__Element lookup records__
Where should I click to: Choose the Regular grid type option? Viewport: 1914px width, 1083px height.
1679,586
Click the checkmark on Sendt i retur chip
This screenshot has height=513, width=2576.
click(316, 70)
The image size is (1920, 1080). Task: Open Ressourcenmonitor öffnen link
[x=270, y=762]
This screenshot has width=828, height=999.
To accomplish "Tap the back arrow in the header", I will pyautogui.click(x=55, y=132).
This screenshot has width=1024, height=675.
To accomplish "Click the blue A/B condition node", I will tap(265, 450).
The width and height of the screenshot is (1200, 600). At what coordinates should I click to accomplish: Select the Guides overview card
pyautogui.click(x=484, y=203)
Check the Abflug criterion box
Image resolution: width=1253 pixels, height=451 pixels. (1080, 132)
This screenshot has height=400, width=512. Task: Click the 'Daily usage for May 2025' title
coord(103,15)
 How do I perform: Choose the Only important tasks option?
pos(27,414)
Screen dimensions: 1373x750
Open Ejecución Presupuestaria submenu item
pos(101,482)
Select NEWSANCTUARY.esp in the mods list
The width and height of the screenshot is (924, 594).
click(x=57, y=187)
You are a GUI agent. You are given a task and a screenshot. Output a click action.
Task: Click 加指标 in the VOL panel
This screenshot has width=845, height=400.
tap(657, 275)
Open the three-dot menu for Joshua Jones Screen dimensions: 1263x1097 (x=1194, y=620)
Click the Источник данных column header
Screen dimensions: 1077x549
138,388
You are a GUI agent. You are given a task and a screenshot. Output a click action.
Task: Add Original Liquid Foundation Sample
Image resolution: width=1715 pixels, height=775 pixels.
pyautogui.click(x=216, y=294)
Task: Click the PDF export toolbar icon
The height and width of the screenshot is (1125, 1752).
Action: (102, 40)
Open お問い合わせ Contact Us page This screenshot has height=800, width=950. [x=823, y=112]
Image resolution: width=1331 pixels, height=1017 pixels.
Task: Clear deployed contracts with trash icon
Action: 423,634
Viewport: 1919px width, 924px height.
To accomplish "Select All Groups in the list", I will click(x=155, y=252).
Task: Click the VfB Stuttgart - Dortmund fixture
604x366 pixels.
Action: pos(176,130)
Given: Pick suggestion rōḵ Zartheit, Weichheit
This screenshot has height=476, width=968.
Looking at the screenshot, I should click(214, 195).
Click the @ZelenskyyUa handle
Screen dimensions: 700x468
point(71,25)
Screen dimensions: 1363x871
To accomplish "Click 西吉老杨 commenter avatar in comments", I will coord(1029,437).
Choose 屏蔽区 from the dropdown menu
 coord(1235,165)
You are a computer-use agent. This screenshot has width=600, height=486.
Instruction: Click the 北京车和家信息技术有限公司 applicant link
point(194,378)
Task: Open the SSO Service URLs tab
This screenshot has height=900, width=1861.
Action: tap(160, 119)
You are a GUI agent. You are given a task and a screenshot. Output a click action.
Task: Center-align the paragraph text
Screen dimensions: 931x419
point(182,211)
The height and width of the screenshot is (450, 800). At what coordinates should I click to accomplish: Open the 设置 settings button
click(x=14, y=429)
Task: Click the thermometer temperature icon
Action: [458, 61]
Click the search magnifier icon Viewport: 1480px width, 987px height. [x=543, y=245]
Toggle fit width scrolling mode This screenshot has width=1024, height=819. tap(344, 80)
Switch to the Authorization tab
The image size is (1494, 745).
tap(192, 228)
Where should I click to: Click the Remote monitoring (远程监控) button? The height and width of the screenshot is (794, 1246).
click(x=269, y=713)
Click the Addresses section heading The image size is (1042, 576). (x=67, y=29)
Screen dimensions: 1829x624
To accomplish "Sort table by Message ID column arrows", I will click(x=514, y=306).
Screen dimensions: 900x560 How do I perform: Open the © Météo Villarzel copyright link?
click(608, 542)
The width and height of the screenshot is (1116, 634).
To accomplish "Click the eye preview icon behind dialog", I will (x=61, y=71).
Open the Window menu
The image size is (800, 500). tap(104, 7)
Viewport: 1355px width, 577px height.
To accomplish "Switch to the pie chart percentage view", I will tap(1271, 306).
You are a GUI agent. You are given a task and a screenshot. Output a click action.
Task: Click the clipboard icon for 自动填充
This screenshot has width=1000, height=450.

__Brief__
Rewrite the entire listing above, changing every "GUI agent" to "interface agent" and leaving all other text as it is.

__Exercise solution__
Where should I click to: Choose the Regular grid type option? Viewport: 1914px width, 1083px height.
1679,586
Click the checkmark on Sendt i retur chip
This screenshot has height=513, width=2576.
click(316, 70)
The image size is (1920, 1080). Task: Open Ressourcenmonitor öffnen link
[x=270, y=762]
This screenshot has width=828, height=999.
To accomplish "Tap the back arrow in the header", I will pyautogui.click(x=55, y=132).
This screenshot has width=1024, height=675.
To accomplish "Click the blue A/B condition node", I will tap(265, 450).
The width and height of the screenshot is (1200, 600). At what coordinates should I click to accomplish: Select the Guides overview card
pyautogui.click(x=484, y=203)
Check the Abflug criterion box
Image resolution: width=1253 pixels, height=451 pixels. (1080, 132)
This screenshot has height=400, width=512. Task: Click the 'Daily usage for May 2025' title
coord(103,15)
 How do I perform: Choose the Only important tasks option?
pos(27,414)
Screen dimensions: 1373x750
Open Ejecución Presupuestaria submenu item
pos(101,482)
Select NEWSANCTUARY.esp in the mods list
The width and height of the screenshot is (924, 594).
click(x=57, y=187)
You are a interface agent. You are given a task and a screenshot. Output a click action.
Task: Click 加指标 in the VOL panel
This screenshot has width=845, height=400.
tap(657, 275)
Open the three-dot menu for Joshua Jones Screen dimensions: 1263x1097 (x=1194, y=620)
Click the Источник данных column header
Screen dimensions: 1077x549
138,388
You are a interface agent. You are given a task and a screenshot. Output a click action.
Task: Add Original Liquid Foundation Sample
Image resolution: width=1715 pixels, height=775 pixels.
pyautogui.click(x=216, y=294)
Task: Click the PDF export toolbar icon
The height and width of the screenshot is (1125, 1752).
Action: (102, 40)
Open お問い合わせ Contact Us page This screenshot has height=800, width=950. [x=823, y=112]
Image resolution: width=1331 pixels, height=1017 pixels.
Task: Clear deployed contracts with trash icon
Action: 423,634
Viewport: 1919px width, 924px height.
To accomplish "Select All Groups in the list", I will click(x=155, y=252).
Task: Click the VfB Stuttgart - Dortmund fixture
604x366 pixels.
Action: pos(176,130)
Given: Pick suggestion rōḵ Zartheit, Weichheit
This screenshot has height=476, width=968.
Looking at the screenshot, I should click(214, 195).
Click the @ZelenskyyUa handle
Screen dimensions: 700x468
point(71,25)
Screen dimensions: 1363x871
To accomplish "Click 西吉老杨 commenter avatar in comments", I will coord(1029,437).
Choose 屏蔽区 from the dropdown menu
 coord(1235,165)
You are a computer-use agent. This screenshot has width=600, height=486.
Instruction: Click the 北京车和家信息技术有限公司 applicant link
point(194,378)
Task: Open the SSO Service URLs tab
This screenshot has height=900, width=1861.
Action: tap(160, 119)
You are a interface agent. You are given a task and a screenshot. Output a click action.
Task: Center-align the paragraph text
Screen dimensions: 931x419
point(182,211)
The height and width of the screenshot is (450, 800). At what coordinates should I click to accomplish: Open the 设置 settings button
click(x=14, y=429)
Task: Click the thermometer temperature icon
Action: [458, 61]
Click the search magnifier icon Viewport: 1480px width, 987px height. [x=543, y=245]
Toggle fit width scrolling mode This screenshot has width=1024, height=819. tap(344, 80)
Switch to the Authorization tab
The image size is (1494, 745).
tap(192, 228)
Where should I click to: Click the Remote monitoring (远程监控) button? The height and width of the screenshot is (794, 1246).
click(x=269, y=713)
Click the Addresses section heading The image size is (1042, 576). (x=67, y=29)
Screen dimensions: 1829x624
To accomplish "Sort table by Message ID column arrows", I will click(x=514, y=306).
Screen dimensions: 900x560 How do I perform: Open the © Météo Villarzel copyright link?
click(608, 542)
The width and height of the screenshot is (1116, 634).
To accomplish "Click the eye preview icon behind dialog", I will (x=61, y=71).
Open the Window menu
The image size is (800, 500). tap(104, 7)
Viewport: 1355px width, 577px height.
To accomplish "Switch to the pie chart percentage view", I will tap(1271, 306).
You are a interface agent. You are given a task and a screenshot. Output a click action.
Task: Click the clipboard icon for 自动填充
This screenshot has width=1000, height=450.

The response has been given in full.